Diaper disposal brings to mind one horrible thing: the smell. No matter how much you adore your baby and how fabulous you think they are, just like everyone else in the world, their poop smells. So in that quest to at least minimize the blech factor, here are some brilliant diaper disposal hacks that will save you on more than one occasion whether out in public, or at home where you may think you've got your diaper changing station streamlined to a T.
When my daughter was born, my mom's friend came over with a big box for me. I opened it and it was filled with empty plastic newspaper wrappers. I was baffled. She pointed out that they were fabulous single-use diaper disposal bags, perfect for those moments when you're at a friend's place — or anywhere in public — and you don't feel comfortable tossing a stinky diaper in their waste basket or can get to one immediately, or even when you're at home, because not everyone splurges on those expensive diaper pails. I could keep them in my diaper bag or on my changing table. I had never bought in to the diaper-trash-can-craze, which can not only be expensive, but also might require you to purchase specialized trash bags for it, and these don't come cheap. So this newspaper sleeve thing seemed like it might work.

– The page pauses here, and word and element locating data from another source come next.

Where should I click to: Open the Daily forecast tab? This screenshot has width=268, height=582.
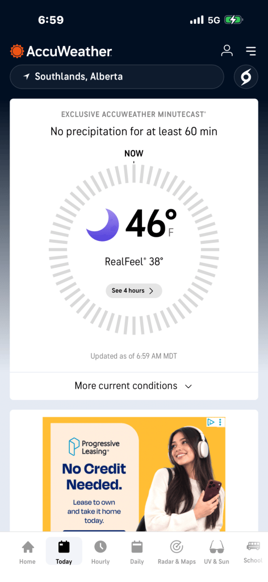[x=137, y=552]
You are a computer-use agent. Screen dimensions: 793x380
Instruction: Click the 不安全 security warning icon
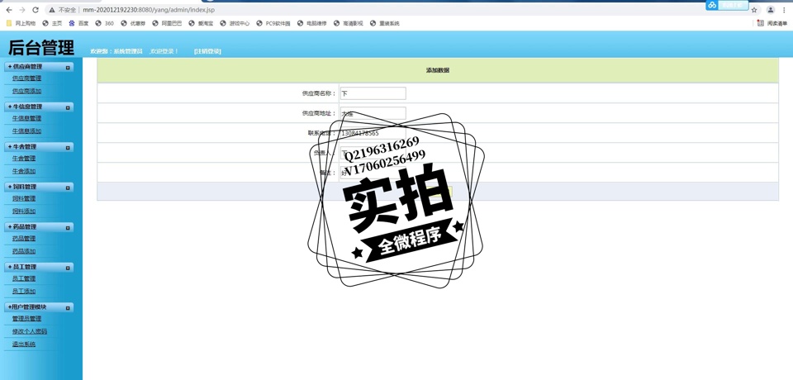point(52,10)
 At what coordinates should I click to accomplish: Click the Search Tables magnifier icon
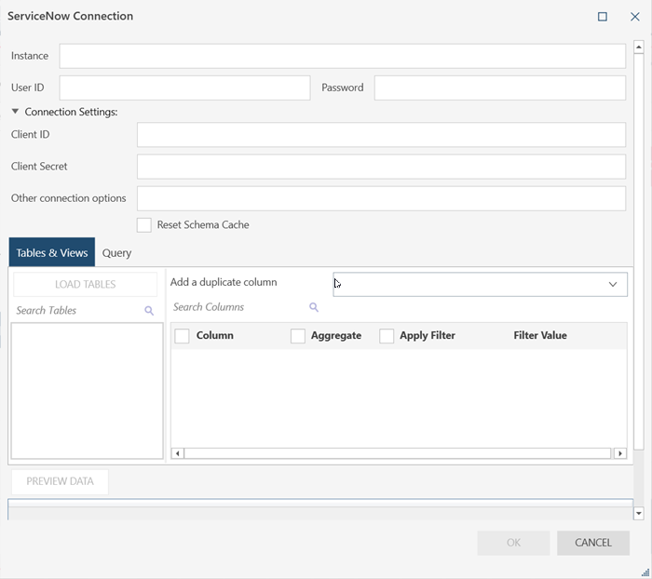click(x=149, y=311)

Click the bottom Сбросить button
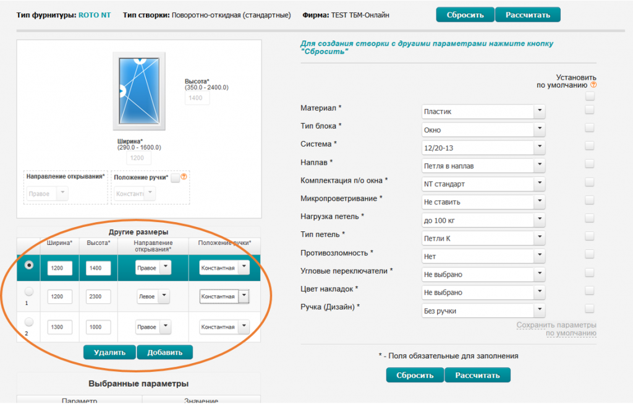click(415, 375)
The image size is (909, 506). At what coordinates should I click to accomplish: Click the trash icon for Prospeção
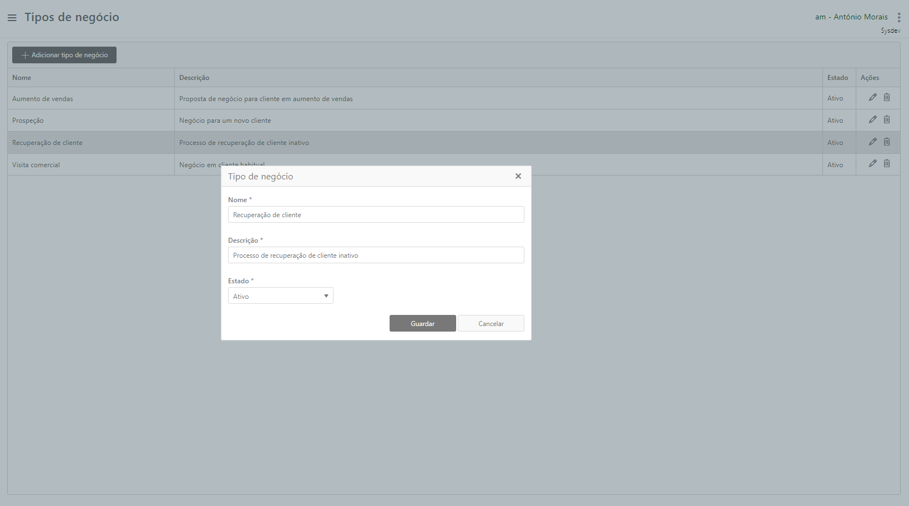887,119
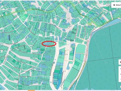Zoom in with the top map control
121x91 pixels.
click(x=120, y=69)
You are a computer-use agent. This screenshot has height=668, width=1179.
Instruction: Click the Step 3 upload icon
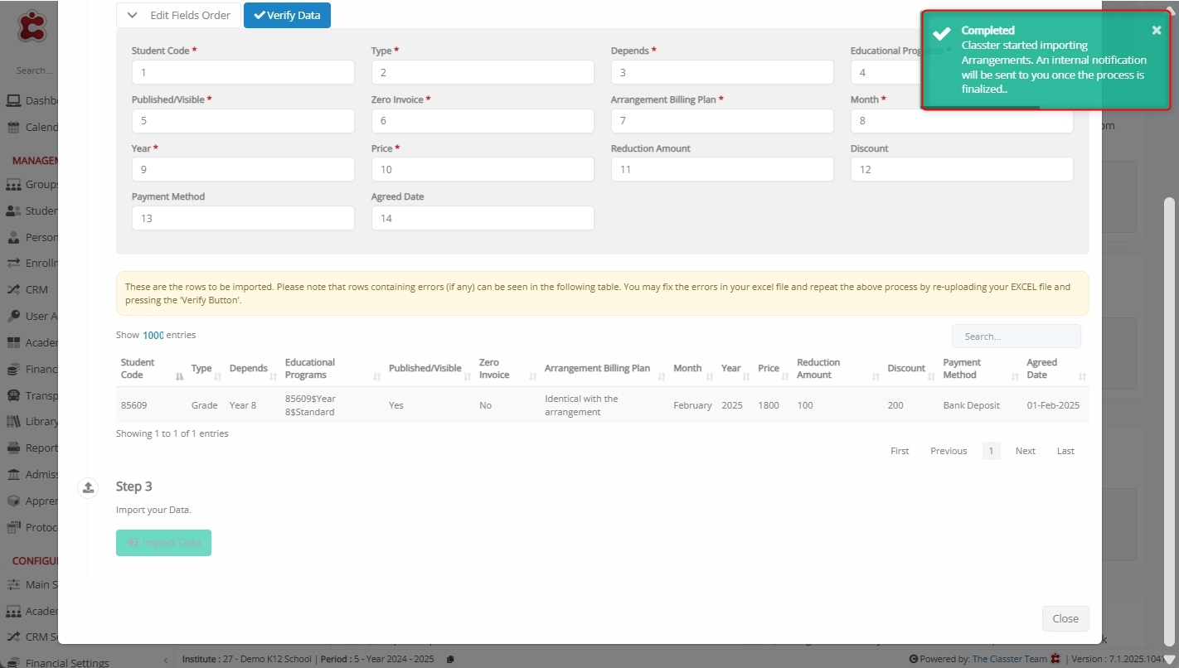88,487
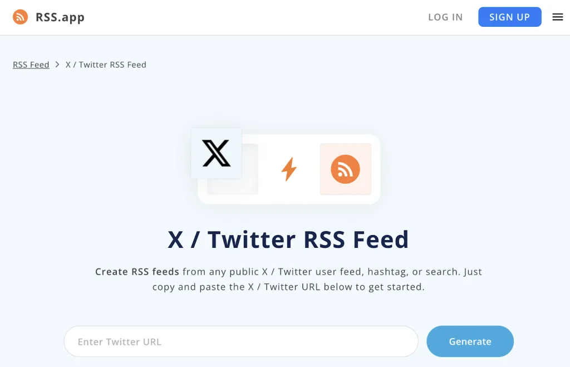Open the hamburger menu icon
The height and width of the screenshot is (367, 570).
click(x=557, y=17)
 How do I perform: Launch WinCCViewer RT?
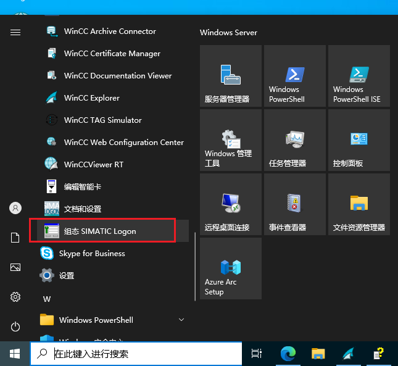click(93, 165)
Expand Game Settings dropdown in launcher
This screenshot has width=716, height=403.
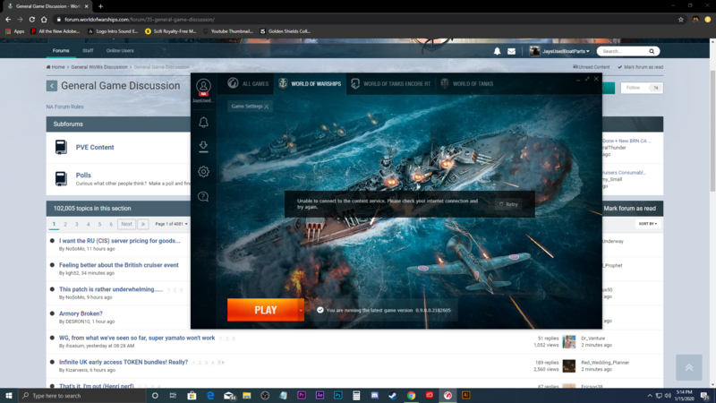250,106
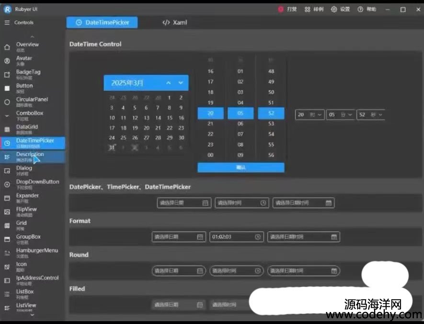Image resolution: width=424 pixels, height=324 pixels.
Task: Go to previous month with the up arrow
Action: pyautogui.click(x=168, y=83)
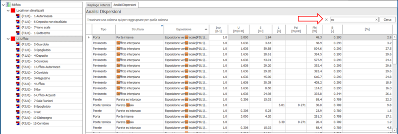This screenshot has height=134, width=398.
Task: Click the room icon next to 7-Sala Riunioni
Action: click(x=18, y=101)
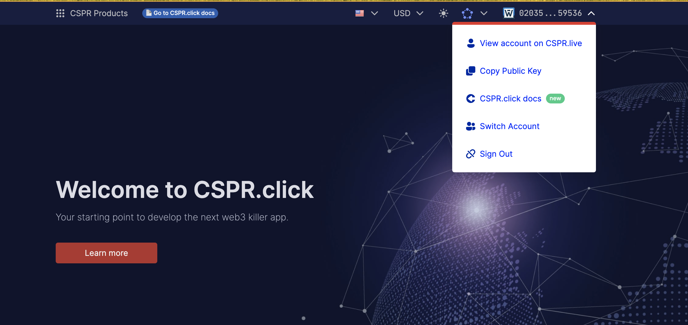Click the copy icon beside Public Key
The height and width of the screenshot is (325, 688).
[x=471, y=71]
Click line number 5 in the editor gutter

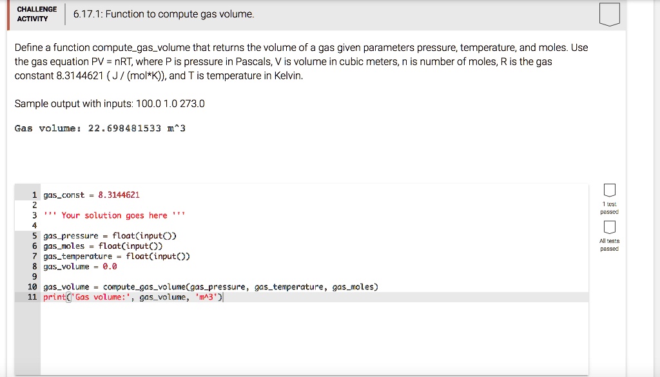click(34, 235)
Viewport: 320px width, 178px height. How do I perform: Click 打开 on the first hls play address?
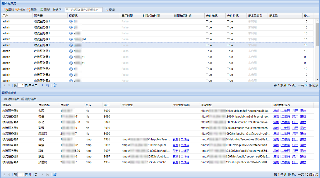click(x=295, y=111)
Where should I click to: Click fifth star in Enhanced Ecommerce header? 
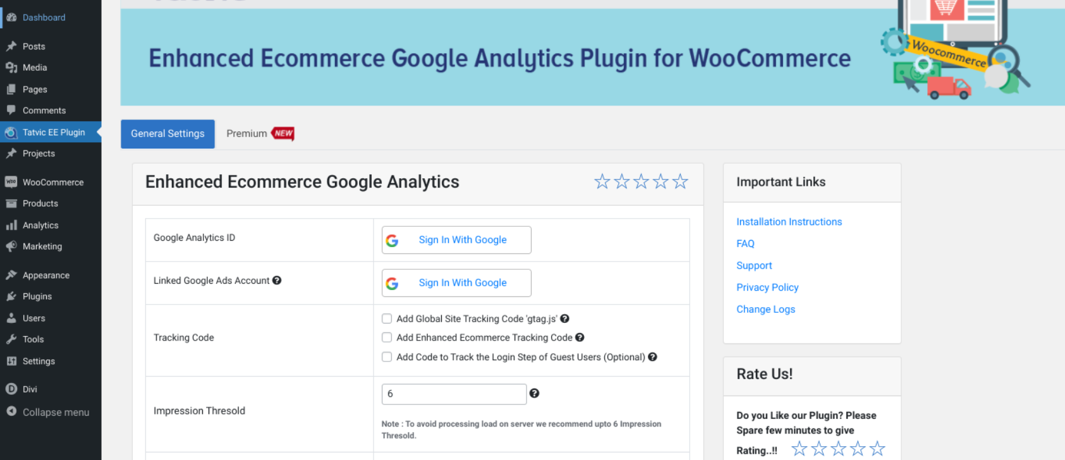click(680, 182)
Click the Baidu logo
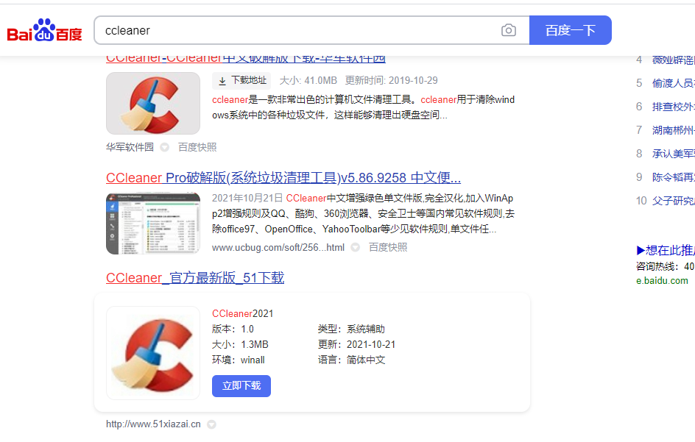This screenshot has width=695, height=442. (x=43, y=29)
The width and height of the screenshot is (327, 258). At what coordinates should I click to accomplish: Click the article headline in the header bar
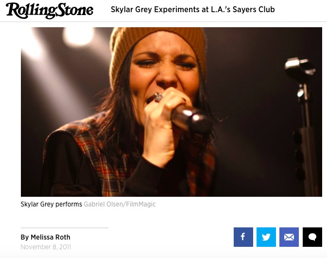click(193, 10)
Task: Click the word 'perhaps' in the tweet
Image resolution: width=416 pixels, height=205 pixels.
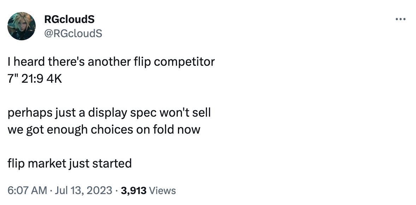Action: tap(30, 113)
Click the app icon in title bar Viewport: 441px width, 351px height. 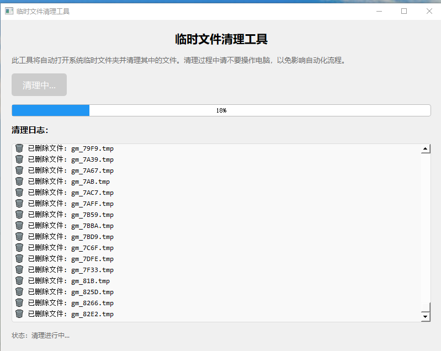pos(9,11)
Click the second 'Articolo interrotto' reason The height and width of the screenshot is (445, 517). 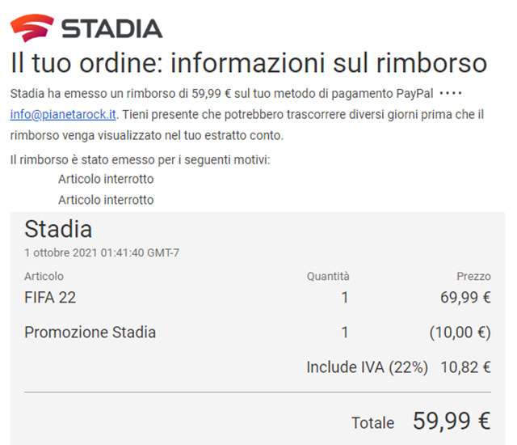point(106,199)
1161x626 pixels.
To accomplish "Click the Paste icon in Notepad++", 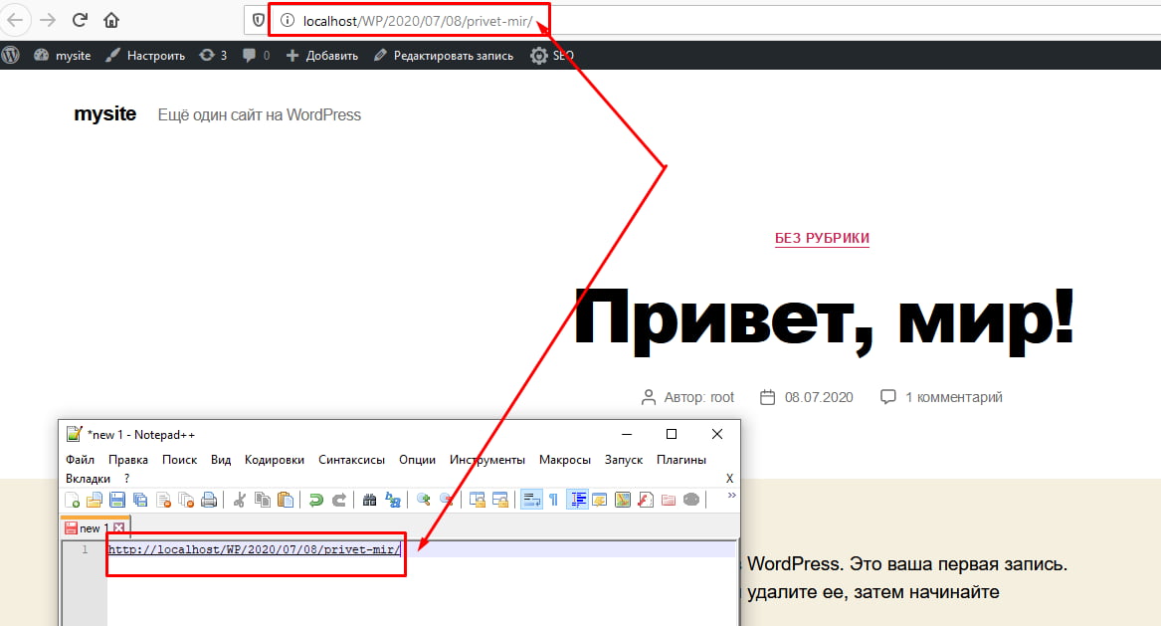I will tap(285, 500).
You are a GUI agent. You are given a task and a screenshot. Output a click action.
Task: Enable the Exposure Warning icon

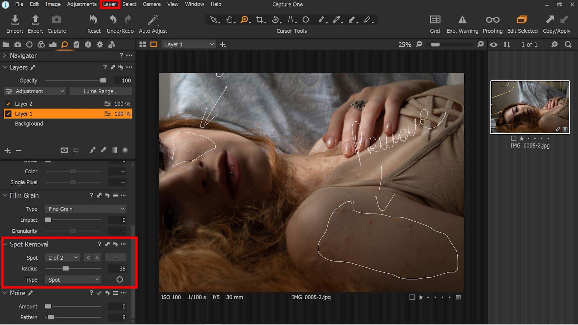462,20
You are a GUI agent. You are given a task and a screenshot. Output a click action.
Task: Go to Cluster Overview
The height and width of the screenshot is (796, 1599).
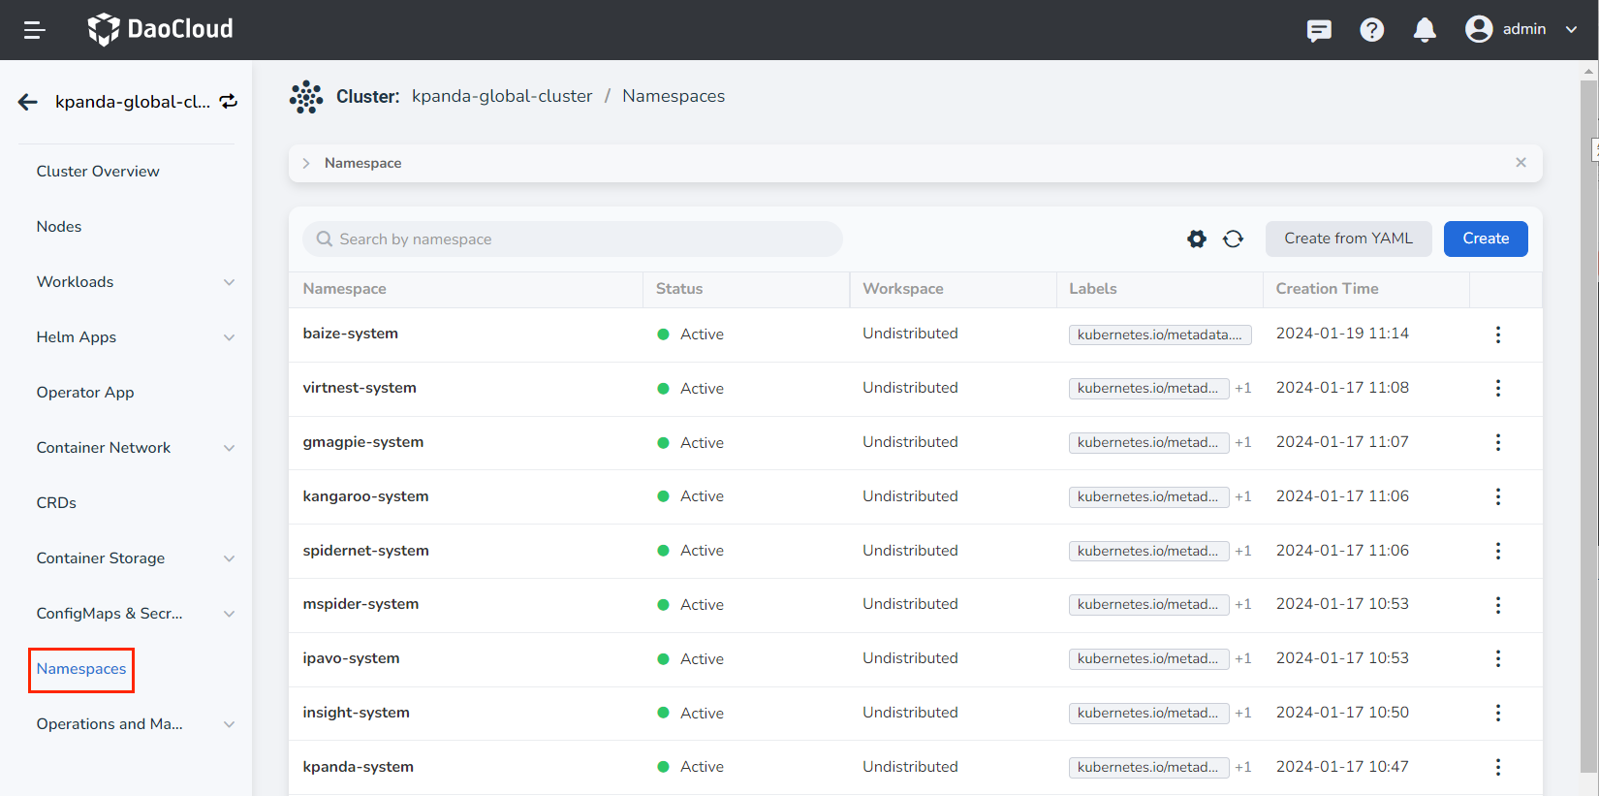98,172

The Real Diaper Association estimates that babies will use about 6,000 diapers in their first two years of life. Many children don't train until well after their second birthday and many families have more than one child. That's thousands and thousands of diapers you may need to deal with in your lifetime. Given that, here are some diaper disposing hacks that will save you in so many ways.
1. Plastic Bags
With babies comes lots of grocery shopping. If you opt for plastic grocery bags, save them to use when you need to throw a stinky diaper out. If tied tightly enough, you don't have to make the trip outside to the garbage each time you change a diaper which will so many times a day.
If you opt for canvas bags when you do your grocery shopping and don't have access to plastic grocery bags, look around to see what else in your kitchen might work. Asha Dornfest of Parent Hacks suggests using bread or hamburger roll bags to dispose the diapers. Carefully opened toilet paper packages or fresh produce bags also work. Basically anything that you can fit a diaper into and seal it with a simple tie is a perfect, practically free solution.
2. Use Trash Bags In Your Diaper Genie
Some parents are not too thrilled about having to buy specific trash bags for the diaper pail that is no doubt a godsend — these plastic bags can be really expensive. Several parents, including Lydia Senn (above), suggest using regular garbage bags which she stocks up on at the dollar store. It requires a little maneuvering to fit the garbage bag into the Diaper Genie ring, but once you get the hang of it you'll save so much money.
3. Vodka Disinfectant Spray
The plastic in diaper pails and other baby items can retain smells, with it being nearly impossible to get rid of them. Scratchy Mommy found that the best antidote for this was a combination of vodka and essential oils to make a vodka disinfectant spray. The vodka kills germs while the essential oils not only have a great smell, but have antimicrobial properties, too. Added bonus: there's nothing wrong with using the leftover vodka for a nice dirty martini for mom at the end of the day.
4. Doggie Poop Bags
Poop is poop, whether it comes from your dog or your kid. Because so many towns have pooper scooper laws, there is a big market for dog poop bags. They are readily available and cheap. Working Mother suggests that you get a doggie poop bag dispenser that would normally attach to a leash and hook that to your diaper bag handle instead. You might get a few confused looks from other parents, but once they catch up to what you're onto, they'll kick themselves for not thinking of it too.
5. Washcloth At The Bottom Of The Diaper Pail
If you use a diaper pail, sometimes a little bit of liquid may leak, causing a stench that will stay in the pail forever. Padded Tush Stats recommends combating that by placing a washcloth at the bottom of the diaper pail. This way, if anything leaks, it won't sit on the plastic of the pail, but on an easy-to-swap cloth. You also can consider putting some type of fragrant essential oil, like lemon, on the cloth to combat the odor.
6. Newspaper Plastic Sleeves
It's possible that the simplest diaper disposal hack is delivered to your door every morning. The plastic sleeve that the paper arrives in is great to collect to use as a diaper disposing bag. Again, it doesn't cost you anything, and it's so satisfying knowing that you're not just throwing those bags away.